Such studies make headlines every day, and often, as the public knows too well, they contradict each other. One week we may hear that pets are good for your health, the next week that they aren't. One month, cellphone use causes brain cancer; the next month, it doesn't.

"It's the cure of the week or the killer of the week, the danger of the week," says Dr. Barry Kramer, associate director for disease prevention at the National Institutes of Health in Bethesda, Md. It's like treating people to an endless regimen of whiplash, he says.

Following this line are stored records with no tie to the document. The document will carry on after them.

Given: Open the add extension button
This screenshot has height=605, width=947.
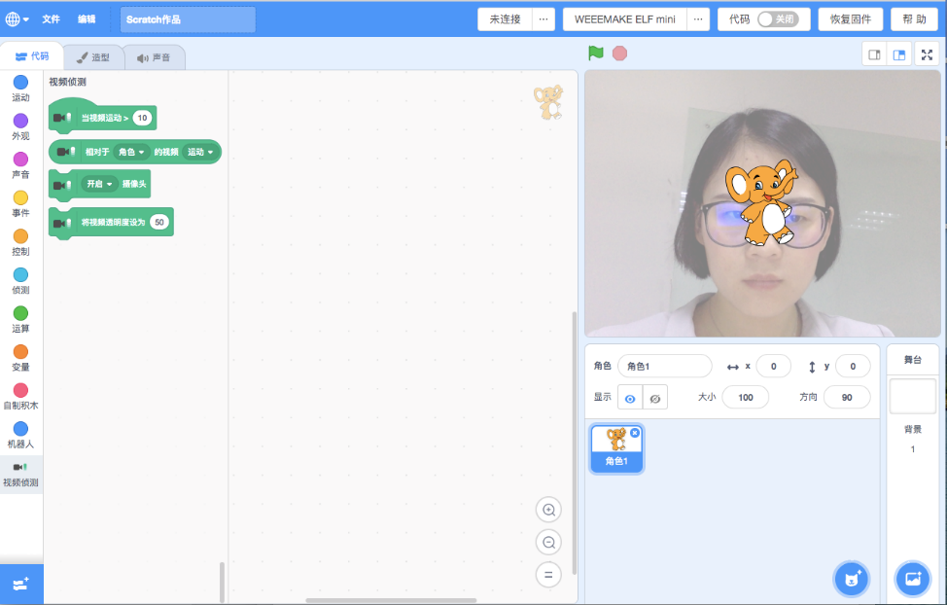Looking at the screenshot, I should click(x=21, y=584).
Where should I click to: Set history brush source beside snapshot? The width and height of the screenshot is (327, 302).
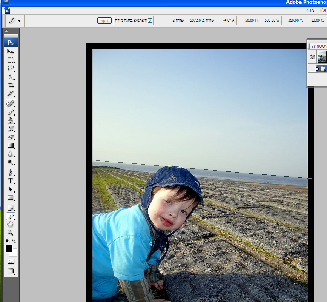coord(312,57)
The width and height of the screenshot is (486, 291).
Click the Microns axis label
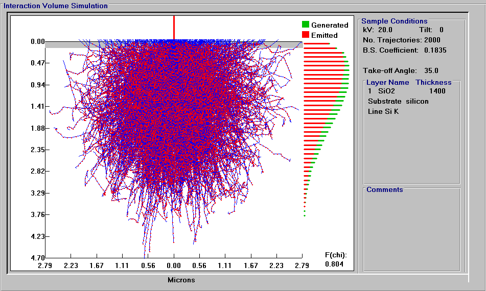pos(181,280)
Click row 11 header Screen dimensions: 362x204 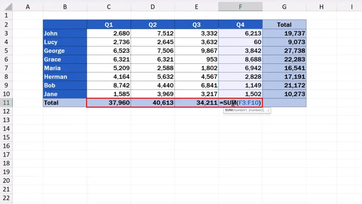point(6,103)
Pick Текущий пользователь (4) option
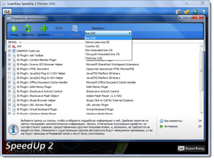 [x=102, y=54]
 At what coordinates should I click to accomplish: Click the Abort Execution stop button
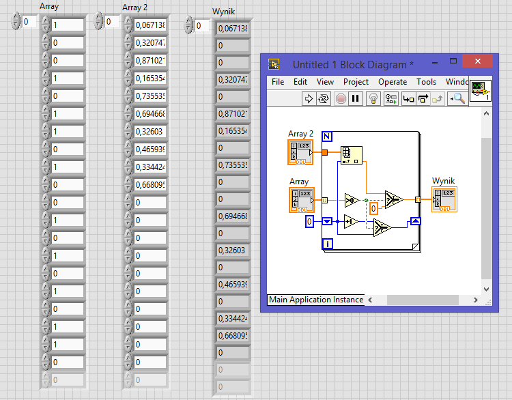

Take the case of just one item: coffee. Drinking two or three cups per day can triple the risk of pancreatic cancer, according to a 1981 study. Not so, concluded a larger follow-up study published in 2001.

Coffee reduces the risk of colorectal cancer, found a 1998 study. Not so, according to one published later, in 2005.

"I've seen so many contradictory studies with coffee that I've come to ignore them all," says Donald Berry, chair of the department of biostatistics at the University of Texas MD Anderson Cancer Center in Houston.

"What about the man on the street?" asks Stan Young, a statistician at the National Institute of Statistical Sciences in Research Triangle Park, N.C. "He reads about coffee causing and not causing cancer -- so many contradictory findings he begins to think, 'I don't trust anything these scientists are saying.' "

These critics say the reason this keeps happening is simple: Far too many of these epidemiological studies -- in which the habits and other factors of large populations of people are tracked, sometimes for years -- are wrong and should be ignored.

In fact, some of these critics say, more than half of all epidemiological studies are incorrect.

The studies can be influential. Often, in response to them, members of the public will go out and dose themselves with this vitamin or that foodstuff.